There is a fear of AI. Indeed, AI CAN be dangerous, but so are governments (causing wars), raising farm animals(disease), using electricity(global warming), etc... and I would argue that this will not be different. Unlike most fearing the doom of humanity, I am suggesting an optimistic future.

Moore's law reconsidered.

Generalized Moore's law suggests that the capability of several things during its growth phase double every X year. This is true for computers, biology, etc. However, it also does not go faster than that. It already takes self-improvement into consideration. If the AI is as good as a human, it will take several years for it to be several times better. Moreover, this development will likely come to aid in human potentials such as genetic modification and brain-computer-interface among other technologies, meaning humans won't quickly become obsolete like people would assume. We may eventually become AI or merge with AI.

Outer/Inner alignment reconsidered/RLHF is one of the solutions.

Reality is messy. Human value is not a simple function. Why are we expecting the AI to be this way? What people solving double alignment problems try to do is essentially create a paperclip maximizer, but the one which optimizes "human value" instead, and then argue that even making a paperclip maximizer maximize paperclip would be a big advancement. The reason we have many different goals is that the REWARD only creates learning, but is not what we're optimizing for. We want money, housing, entertainment, etc... if we only wanted rewards(dopamine, serotonin, etc), we would've all just consumed drugs all day. What this means is that something like a shut-down switch would probably work. The AI that strictly pursues reward might see this as bad, but who is to assume the AI does? The AI was not trained to avoid the shut-down switch being pressed. Also, AI forcing humans to press its reward button seems like a good strategy until you realize the AI probably learned to do something which correlates with humans pressing the reward button like helping humans. It has not been trained to force humans to give rewards. As you can see, in this example, the AI strictly solves neither the outer nor inner alignment problem, yet it works. This reward button is what RLHF is.

We're in the early day of alignment research.

The progress in RLHF and so on is despite us being only at the early day of alignment research. We will probably get much better at it.

Alignment is part of the benefit.

Developing a smart AI that does not align with the developer is no good. To monetize the result, the AI would need to be aligned. This would incentivize companies to invest in alignment by default.
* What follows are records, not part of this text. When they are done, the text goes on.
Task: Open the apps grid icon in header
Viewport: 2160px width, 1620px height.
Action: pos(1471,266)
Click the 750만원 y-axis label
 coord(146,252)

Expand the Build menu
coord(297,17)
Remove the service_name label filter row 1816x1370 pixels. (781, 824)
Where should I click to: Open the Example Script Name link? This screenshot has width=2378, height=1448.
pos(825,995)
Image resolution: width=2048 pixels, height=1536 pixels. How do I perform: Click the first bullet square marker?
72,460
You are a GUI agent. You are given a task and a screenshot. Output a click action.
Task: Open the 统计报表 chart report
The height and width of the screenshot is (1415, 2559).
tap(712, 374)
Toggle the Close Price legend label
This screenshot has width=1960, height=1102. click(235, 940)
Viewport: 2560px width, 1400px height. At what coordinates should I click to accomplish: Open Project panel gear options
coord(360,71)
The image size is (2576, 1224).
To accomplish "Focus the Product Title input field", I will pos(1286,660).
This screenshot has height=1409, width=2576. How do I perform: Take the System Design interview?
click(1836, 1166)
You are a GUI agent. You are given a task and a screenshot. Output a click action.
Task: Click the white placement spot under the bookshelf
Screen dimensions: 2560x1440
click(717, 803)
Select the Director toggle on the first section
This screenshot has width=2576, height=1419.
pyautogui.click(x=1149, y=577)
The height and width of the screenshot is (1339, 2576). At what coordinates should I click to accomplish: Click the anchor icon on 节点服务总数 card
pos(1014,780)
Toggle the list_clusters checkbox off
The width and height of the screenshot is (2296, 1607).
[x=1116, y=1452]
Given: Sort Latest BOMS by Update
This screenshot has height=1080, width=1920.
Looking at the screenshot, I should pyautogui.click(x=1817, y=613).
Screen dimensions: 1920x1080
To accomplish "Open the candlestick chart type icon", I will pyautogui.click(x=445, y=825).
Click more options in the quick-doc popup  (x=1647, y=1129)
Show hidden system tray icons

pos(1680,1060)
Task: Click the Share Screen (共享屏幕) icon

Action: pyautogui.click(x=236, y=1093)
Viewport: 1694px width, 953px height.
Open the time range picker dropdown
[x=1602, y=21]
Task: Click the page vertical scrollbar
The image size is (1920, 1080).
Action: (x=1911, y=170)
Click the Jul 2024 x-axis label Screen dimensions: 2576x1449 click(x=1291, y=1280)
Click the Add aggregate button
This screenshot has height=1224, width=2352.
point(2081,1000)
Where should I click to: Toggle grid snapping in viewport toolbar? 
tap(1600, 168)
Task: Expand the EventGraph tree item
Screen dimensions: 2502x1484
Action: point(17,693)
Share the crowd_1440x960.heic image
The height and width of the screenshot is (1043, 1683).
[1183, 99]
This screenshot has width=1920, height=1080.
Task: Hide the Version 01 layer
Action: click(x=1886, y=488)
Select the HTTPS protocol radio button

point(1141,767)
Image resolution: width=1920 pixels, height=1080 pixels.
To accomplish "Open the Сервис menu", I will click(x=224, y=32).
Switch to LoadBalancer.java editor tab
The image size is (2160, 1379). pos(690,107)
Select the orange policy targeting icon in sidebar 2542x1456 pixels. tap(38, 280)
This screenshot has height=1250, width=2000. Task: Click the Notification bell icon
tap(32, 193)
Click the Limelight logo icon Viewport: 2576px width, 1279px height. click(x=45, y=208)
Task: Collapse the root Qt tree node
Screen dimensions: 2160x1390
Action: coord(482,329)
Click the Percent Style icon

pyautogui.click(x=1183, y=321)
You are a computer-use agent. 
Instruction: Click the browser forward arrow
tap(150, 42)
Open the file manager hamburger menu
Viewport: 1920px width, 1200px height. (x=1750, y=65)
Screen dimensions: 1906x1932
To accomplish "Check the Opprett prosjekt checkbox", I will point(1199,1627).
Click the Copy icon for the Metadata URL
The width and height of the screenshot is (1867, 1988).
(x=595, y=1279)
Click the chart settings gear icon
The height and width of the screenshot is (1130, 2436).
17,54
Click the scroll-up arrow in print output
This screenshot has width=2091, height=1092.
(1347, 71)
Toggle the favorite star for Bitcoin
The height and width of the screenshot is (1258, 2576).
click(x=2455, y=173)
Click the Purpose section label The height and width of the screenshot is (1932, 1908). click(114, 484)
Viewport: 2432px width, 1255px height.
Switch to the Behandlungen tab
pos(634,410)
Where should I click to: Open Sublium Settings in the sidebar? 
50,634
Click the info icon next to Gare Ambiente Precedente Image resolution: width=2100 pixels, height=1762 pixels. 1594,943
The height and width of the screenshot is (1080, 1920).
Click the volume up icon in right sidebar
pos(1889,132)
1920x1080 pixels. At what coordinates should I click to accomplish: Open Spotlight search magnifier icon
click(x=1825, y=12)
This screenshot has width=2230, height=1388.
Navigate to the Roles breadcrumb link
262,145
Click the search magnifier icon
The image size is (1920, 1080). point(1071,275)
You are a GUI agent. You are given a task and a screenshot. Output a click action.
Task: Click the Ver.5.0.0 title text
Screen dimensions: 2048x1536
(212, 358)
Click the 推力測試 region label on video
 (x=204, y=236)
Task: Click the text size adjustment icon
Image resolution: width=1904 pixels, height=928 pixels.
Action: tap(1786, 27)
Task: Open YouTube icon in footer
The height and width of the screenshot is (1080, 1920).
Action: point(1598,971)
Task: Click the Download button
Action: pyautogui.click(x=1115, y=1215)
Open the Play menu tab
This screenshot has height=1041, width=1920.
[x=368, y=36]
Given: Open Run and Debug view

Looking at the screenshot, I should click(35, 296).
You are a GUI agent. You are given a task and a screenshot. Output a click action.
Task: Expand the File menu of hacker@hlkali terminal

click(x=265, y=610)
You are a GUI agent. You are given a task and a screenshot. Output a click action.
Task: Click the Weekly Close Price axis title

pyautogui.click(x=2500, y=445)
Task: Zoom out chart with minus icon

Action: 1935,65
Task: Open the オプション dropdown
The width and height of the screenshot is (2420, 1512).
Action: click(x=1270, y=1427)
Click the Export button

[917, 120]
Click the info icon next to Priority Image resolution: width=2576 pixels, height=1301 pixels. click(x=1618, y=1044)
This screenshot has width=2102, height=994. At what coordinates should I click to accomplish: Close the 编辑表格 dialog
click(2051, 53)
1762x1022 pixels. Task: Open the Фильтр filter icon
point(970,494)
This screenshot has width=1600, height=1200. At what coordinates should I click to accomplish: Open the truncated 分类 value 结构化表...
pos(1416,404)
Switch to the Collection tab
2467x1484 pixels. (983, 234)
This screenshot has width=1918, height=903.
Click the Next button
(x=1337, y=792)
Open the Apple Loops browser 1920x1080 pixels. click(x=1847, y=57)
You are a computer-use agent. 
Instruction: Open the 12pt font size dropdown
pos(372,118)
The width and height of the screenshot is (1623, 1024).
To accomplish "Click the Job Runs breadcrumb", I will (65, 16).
We do not need perfect alignment. 

While it may be true that humans may not behave perfectly in alignment with the natural selection that evolved us, it is important to remember that we are one of the most evolutionarily successful species on the planet. Extrapolated from this fact, even if the AI is not perfectly aligned with us, it is reasonable to suggest that we would be pretty good off of the deal. The assumption is that an AI with a simplistic goal would optimize away something we value, but the AI is probably messier than we assume.

There will be several AIs. 

Even if one out of a thousand is aligned, we will already have enough for human flourishing. 1/1000 of solar energy is enough for us to feed all humans and have them live in luxury and so on. Moreover, in several areas, such as developing technologies, cooperation will result in us getting more than 1/1000th of the result. AI would probably forego extreme solutions and cooperate on the middle ground with most values fulfilled in an almost optimal sense. If one solution succeeds, we win.

Capability is needed to win.

Even if hypothetically, we got an AI perfectly aligned with us, it will not save us from anything unless it is powerful enough. We need alignment AND capability. 

Conclusion: Do not slow down AI, keep up the alignment and capability research.

I may be biased as an optimist, but I believe even the worst-case scenario will involve thousands of AIs, with a few partially aligned with us that they are enough to protect us then allow us to increase our own capabilities enough to protect ourselves. Improving AI alignment tools will allow us to guide AI in the direction we want. Increasing AI capability will allow us to use AI more effectively. We need both. This is not to suggest that we should stop AI alignment research. Instead, we should offer even more solutions. This will improve the usefulness of the AI and increase the probability of us winning further. For example, reinforcement learning with direct human feedback from brain-computer-interface and so on.